Building institutions with the capabilities to deliver on new policy mandates and respond to multiple demands, while retaining their core educational purpose, is a critical challenge in the South African post-school education and training context.

The challenge for education and training institutions such as universities is to develop the necessary strategic capabilities to respond to multiple new demands from government, industry and social groups, while maintaining their traditional roles as knowledge-based institutions – and for FET colleges, the challenge is to clarify their role as knowledge and technology diffusion institutions. Hence, the capability of a university or FET college or private college to respond to changing labour market demand and be flexible and adaptive in how it organises, is critical to their role in skills development.

There is insufficient empirical research that illuminates the complexities of how diverse types of institutions conceptualise and play their roles in relation to changing workplace and labour market demands (Papier 2012, Lolwana 2012, Kraak 2012a and 2012b, McKay 2012.

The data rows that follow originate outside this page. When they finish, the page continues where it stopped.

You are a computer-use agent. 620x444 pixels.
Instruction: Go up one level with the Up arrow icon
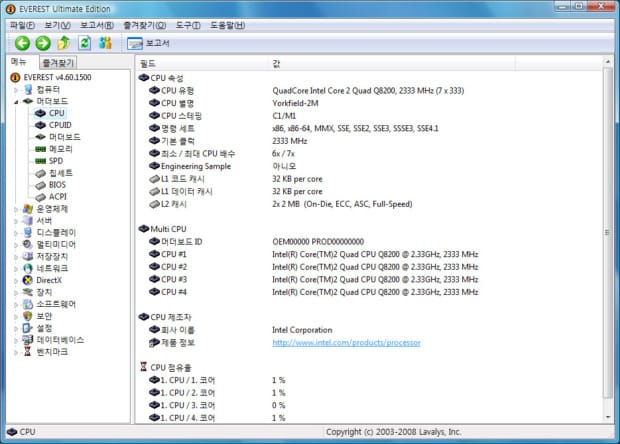(64, 43)

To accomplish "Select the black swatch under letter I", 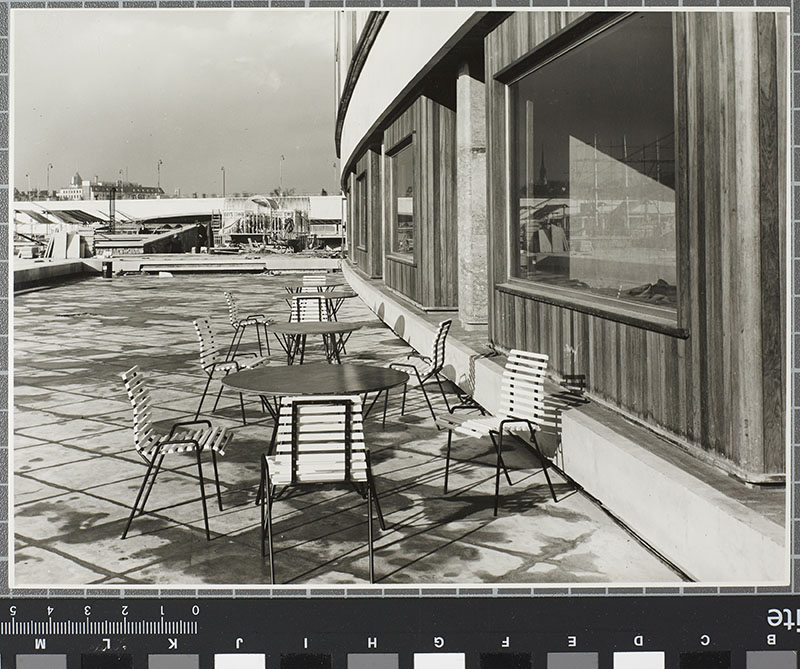I will point(306,660).
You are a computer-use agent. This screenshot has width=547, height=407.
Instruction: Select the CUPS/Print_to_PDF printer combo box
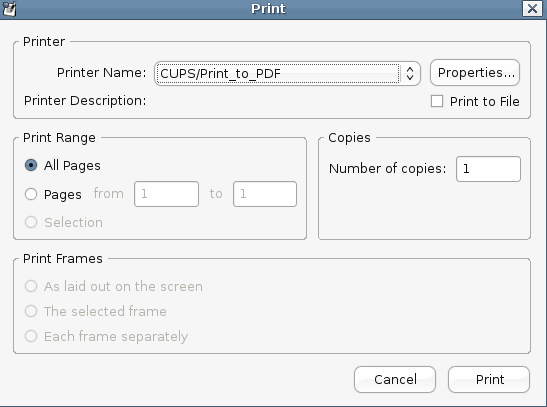coord(287,74)
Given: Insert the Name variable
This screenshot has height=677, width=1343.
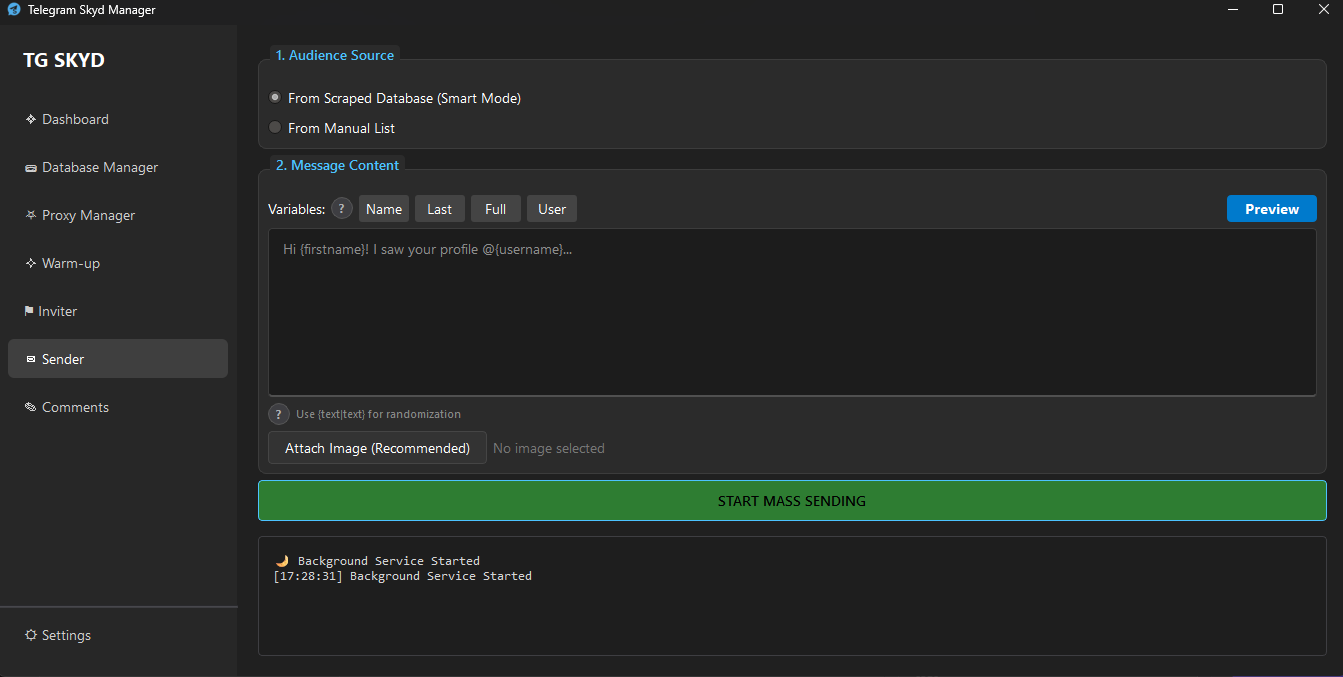Looking at the screenshot, I should click(x=384, y=209).
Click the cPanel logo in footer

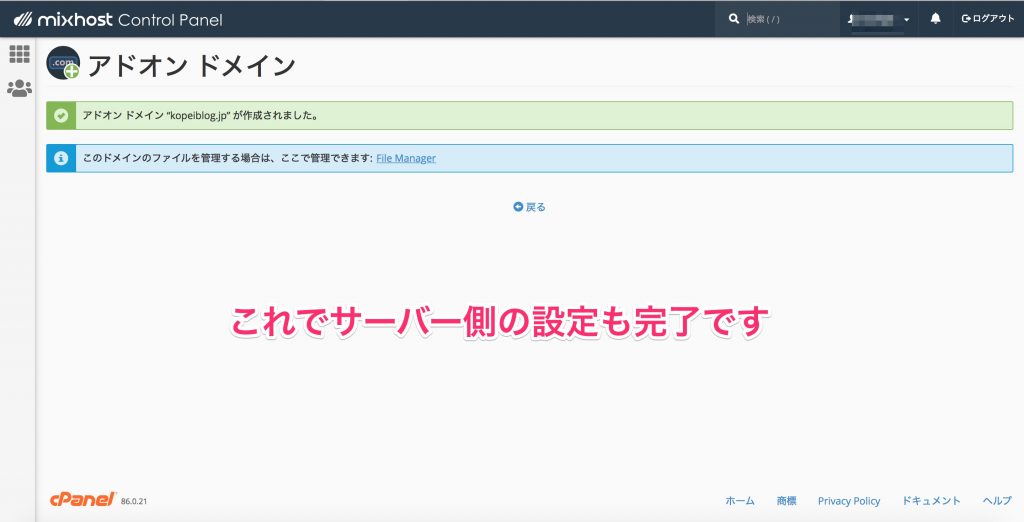[82, 500]
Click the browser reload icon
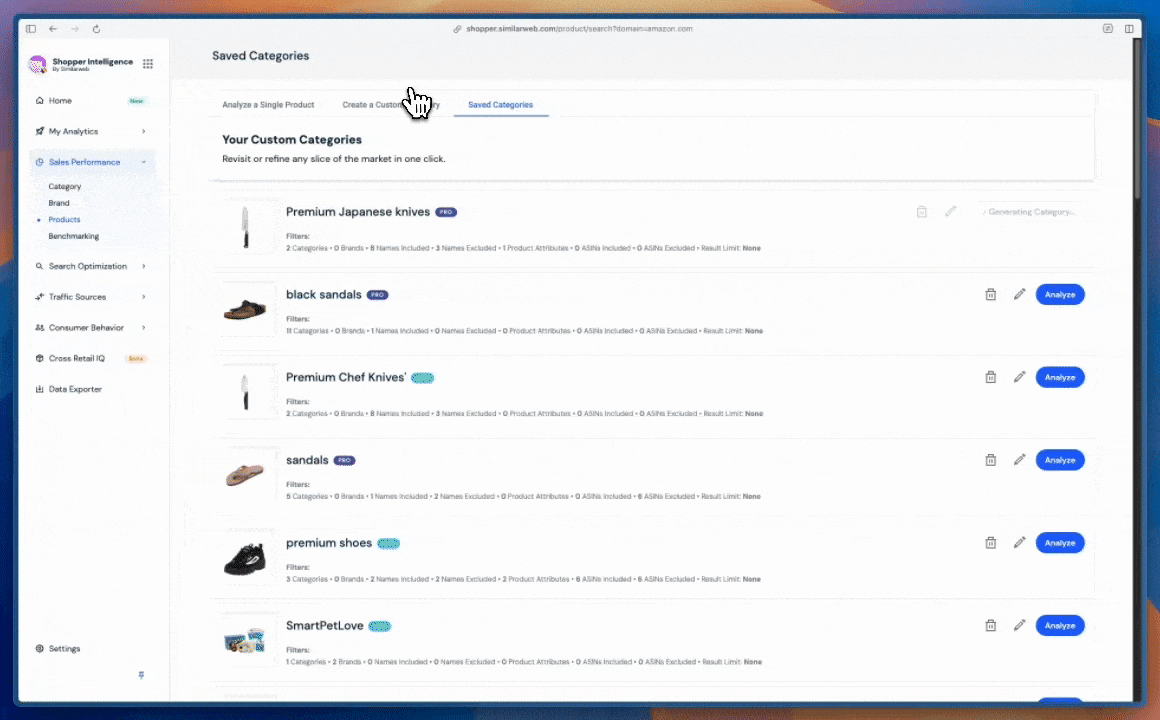The width and height of the screenshot is (1160, 720). point(96,29)
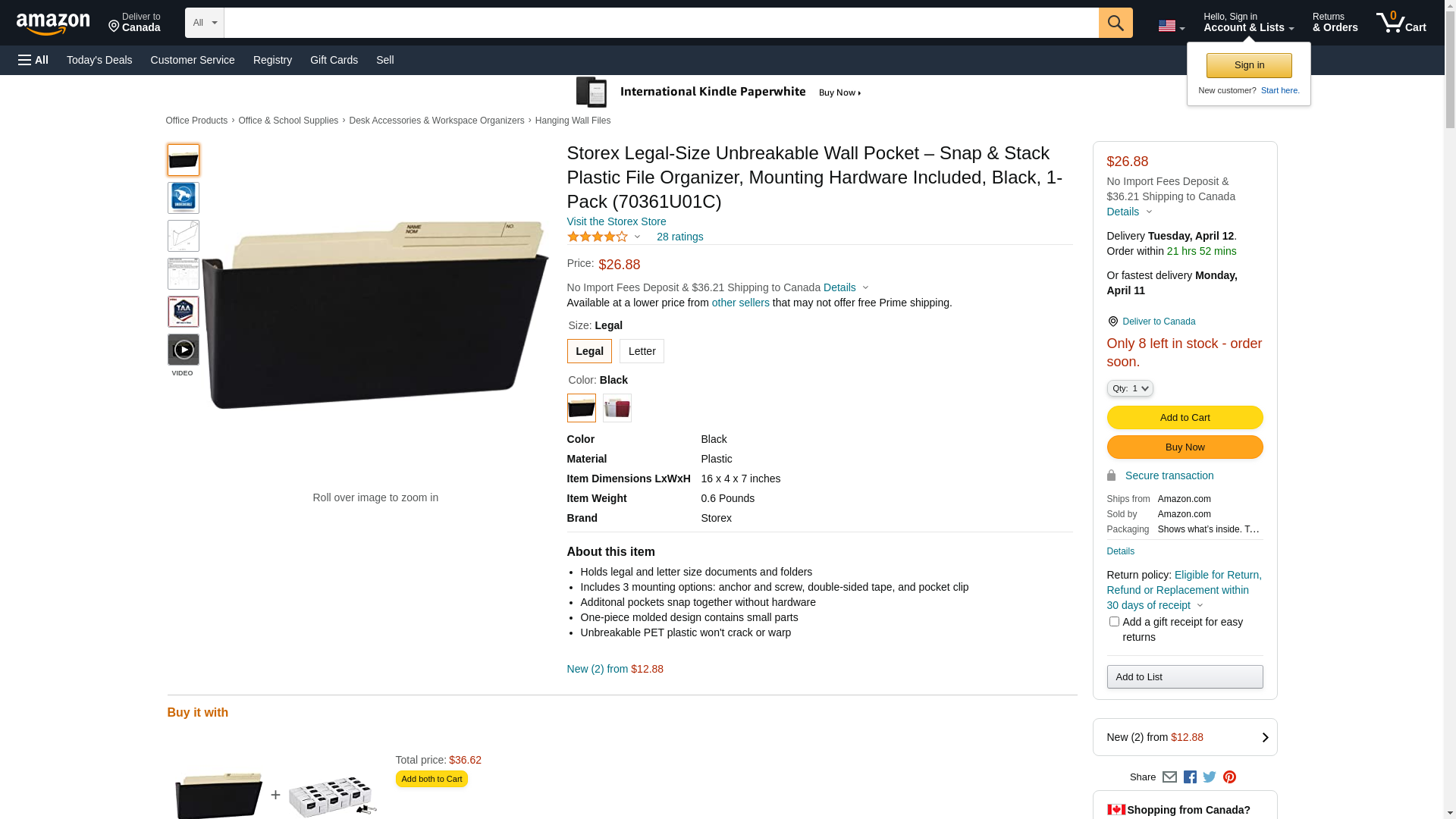Play the product video thumbnail
Image resolution: width=1456 pixels, height=819 pixels.
tap(184, 350)
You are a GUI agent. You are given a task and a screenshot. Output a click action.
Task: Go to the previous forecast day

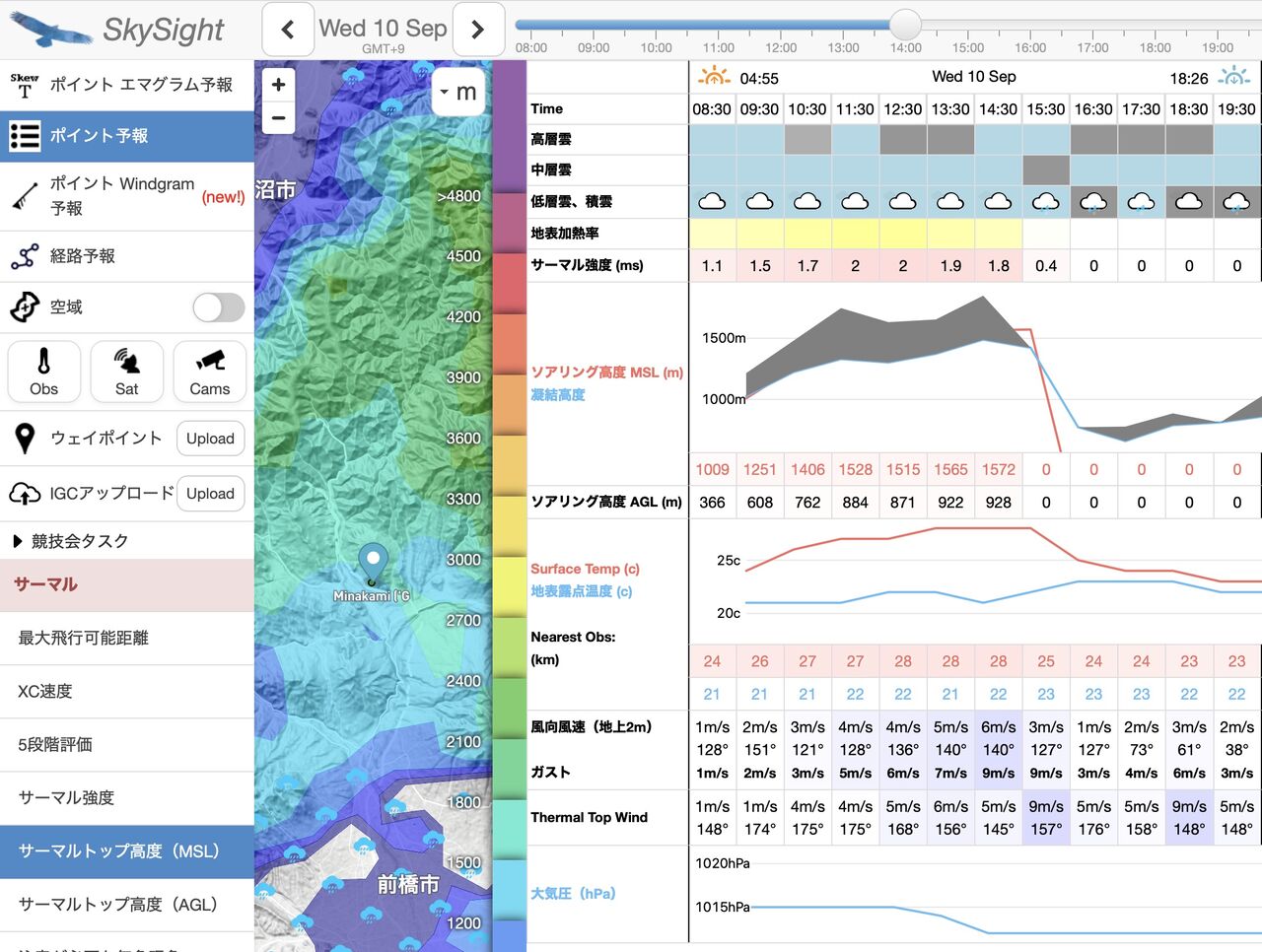click(288, 30)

Universities, universities of technology, FET colleges, private colleges and SETA skills providers – as systems and as individual institutions – respond in different ways, as they are challenged to change their missions, policies, structures and incentive mechanisms in response to shifting skills demands in key sectors, in ways that overcome inequalities.

Research theme 4 thus conducts research at institutional level to inform how interaction and alignment between education and training systems and labour markets can be enhanced, in a differentiated post-school sector. A comparison of diverse institutional systems to identify organisational forms that can be of wider relevance and application favours a research design of comprehensive and integrated comparative case studies at multiple institutional levels. Case studies will explore how diverse types of education and training institutions in the emerging post-school terrain are responding to the complex changing demands of the workplace.

Synthesis across institutional systems can provide an overview of motivations and blockages in the post school sector, to inform targeted incentive mechanisms and interventions at all skills levels. And synthesis between the systems may provide insight into how each contributes to the post-school sector. Abstracting from the analysis of empirical patterns, we may gain insight into policy debates about the role of education and training institutions in skills and economic development.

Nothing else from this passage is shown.